- Born: July 4, 1961 Dayton, Ohio, U.S.
- Died: October 28, 2015 (aged 54) Dayton, Ohio, U.S.
- Occupation(s): Television, film actor
- Years active: 1975–1991

= Scott James Wells =

American actor

Scott James Wells (July 4, 1961 – October 28, 2015) was an American actor and model, primarily noted for playing the villain Lex Luthor during the first season of the television series Superboy.

==Early life==
Scott James Wells was born on July 4, 1961, in Dayton, Ohio. He graduated from West Carrollton High School. Sometime afterwards, he moved to L.A, working as an actor, having appeared in Emergency! and Beauty and the Beast, and a model for fitness and fashion magazines. Besides acting on TV he could be seen in print ads for Calvin Klein and billboards for Coppertone. In 1988, he appeared in the music video "Anything For You" by Gloria Estefan.

==Superboy==
In 1988, Wells was cast as Superboy's (arch-) enemy Lex Luthor. Playing a younger version of the famous character, he had four guest appearances on the show. After ratings were disappointing, the show's producer Ilya Salkind decided to change aspects of the series. As a consequence, Wells as well as John Haymes Newton (Superboy) were replaced beginning with Season 2. Sherman Howard was then cast as Lex Luthor. The change in appearance was explained due to Luthor having been scarred by a chemical accident which first caused his hair to fall out, then caused accelerated aging. Luthor then got plastic surgery to rectify the accident as well as become a doppelganger of an industrialist (also played by Sherman Howard), whom he murders to replace him and fool Superboy.

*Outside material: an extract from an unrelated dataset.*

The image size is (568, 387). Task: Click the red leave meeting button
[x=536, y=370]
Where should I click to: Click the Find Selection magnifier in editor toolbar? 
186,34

In 2006, Salkind explained Wells' absence on the DVD box set of "Superboy: The Complete First Season," due to him being in "rehab,"

==Later life and death==
After his departure from the series in 1989, Scott Wells appeared in The Taking of Beverly Hills (1991). Subsequently to this film he retired from show business, with only one credited position as a stand-in in the movie Indecent Behavior III (1995). In 1998, Wells left Los Angeles to enroll in a drug & alcohol recovery program in Sacramento, CA.

Later in Life, Wells moved back to Dayton, OH.

Wells died on October 28, 2015, in Dayton, Ohio.